5.            „Es gibt schon schützenswerte Kreise“. Das Mietrechtsgesetz gewähre Ihrer Ansicht
nach „einen guten Schutz für die Mieter“. Eine Säule des von Ihnen angesprochenen
Mieterschutzes stellt neben dem Kündigungs- der Preisschutz dar. Letzterer wird
jedoch aufgrund des enormen Anstiegs der Wohnungsmieten immer mehr
unterminiert. Das bestätigen alle - seriösen - Untersuchungen. So sind laut einer
Studie der Arbeiterkammer (AK) die Mietkosten bei Altbaumietwohnungen zwischen
1999 und 2004 um rund 30 Prozent gestiegen, während sich die Inflationsrate im
selben Zeitraum im Schnitt pro Jahr um zwei Prozent erhöhte. Eine von der AK
durchgeführte Befragung unter 1200 jungen ArbeitnehmerInnen forderte wiederum zu
Tage, dass junge ArbeitnehmerInnenhaushalte, die in den letzten Jahren eine private
Mietwohnung bezogen haben, um 59 Prozent höhere Mieten zahlen müssen, als jene
MieterInnen, die vor 10 Jahren eine Wohnung bezogen haben. Die Liste jener Studien,
die einen Anstieg der Wohnkosten nachweisen, ließe sich noch verlängern. Auf
welche Ursachen führen Sie die explodierenden Wohnkosten zurück?

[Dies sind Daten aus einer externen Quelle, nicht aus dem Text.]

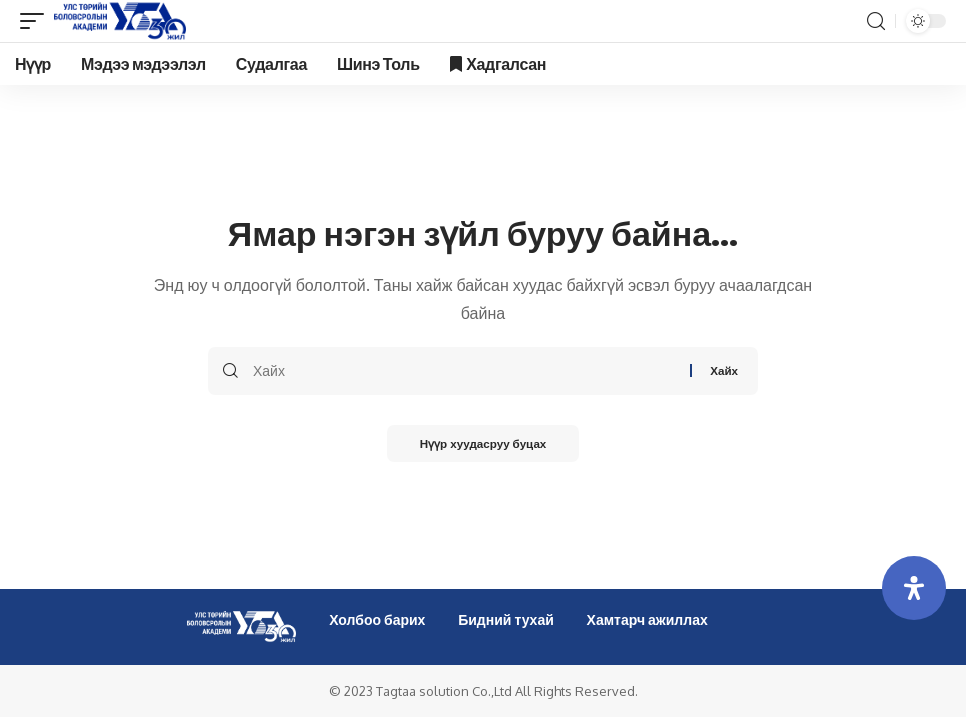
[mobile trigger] (37, 21)
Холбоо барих (377, 619)
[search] (876, 21)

6.            1994 wurden die Richtwertmieten für Wien mit 3,66 Euro bzw. Vorarlberg mit 5,62
Euro pro m2 festgelegt. Bis zum 1. März 2005 erhöhten sich dieselben um dramatische
23 Prozent auf 4,50 resp. 6,91 Euro pro m2. Gemeinsam mit den intransparenten Zu-
und Abschläge für Ausstattung und Lage der Mietwohnung kommt dem
Richtwertsystem in seiner derzeitigen Ausstattung keine mietzinsregulierende
Funktion im Sinne leistbaren Wohnens zu. Im Gegenteil: Aufgrund der Koppelung der
Inflationsrate an die Mieten dreht sich die Kostenspirale unaufhörlich weiter, sodass
die Schere zwischen Wohnkosten und Einkommen immer weiter auseinanderklafft. Ist
dies nicht Anlass genug, um das sich als unwirksam erwiesene Richtwertsystem einer
Novellierung zu unterziehen?

7.            Wenn ja, welche Reformschritte erscheinen Ihnen in diesem Zusammenhang
vorstellbar und wird in Ihrem Ressort an einer diesbezüglichen Änderung des
Richtwertgesetzes gearbeitet?


8.              Wenn ja, wann werden Sie den Begutachtungsentwurf zur Richtwertgesetz-Novelle
dem Nationalrat vorlegen?

9.              Im Falle der Verneinung von Frage 4: Welche Gründe sprechen gegen die Änderung
des Richtwertgesetzes?

10.       Am 29. November dieses Jahres wurde die Wohnrechtsnovelle aufgrund massiver
Interessenkonflikte zwischen den beiden Regierungsparteien von der Tagesordnung
des Justizausschusses abgesetzt. Wird die Vertagung der Regierungsvorlage von Ihnen
zum Anlass für etwaige Änderungen derselben genommen?

11.       Wenn ja, welche Gründe können Sie hierfür anführen und welche Teile der
Wohnrechtsnovelle werden auf welche Weise einer Änderung unterzogen?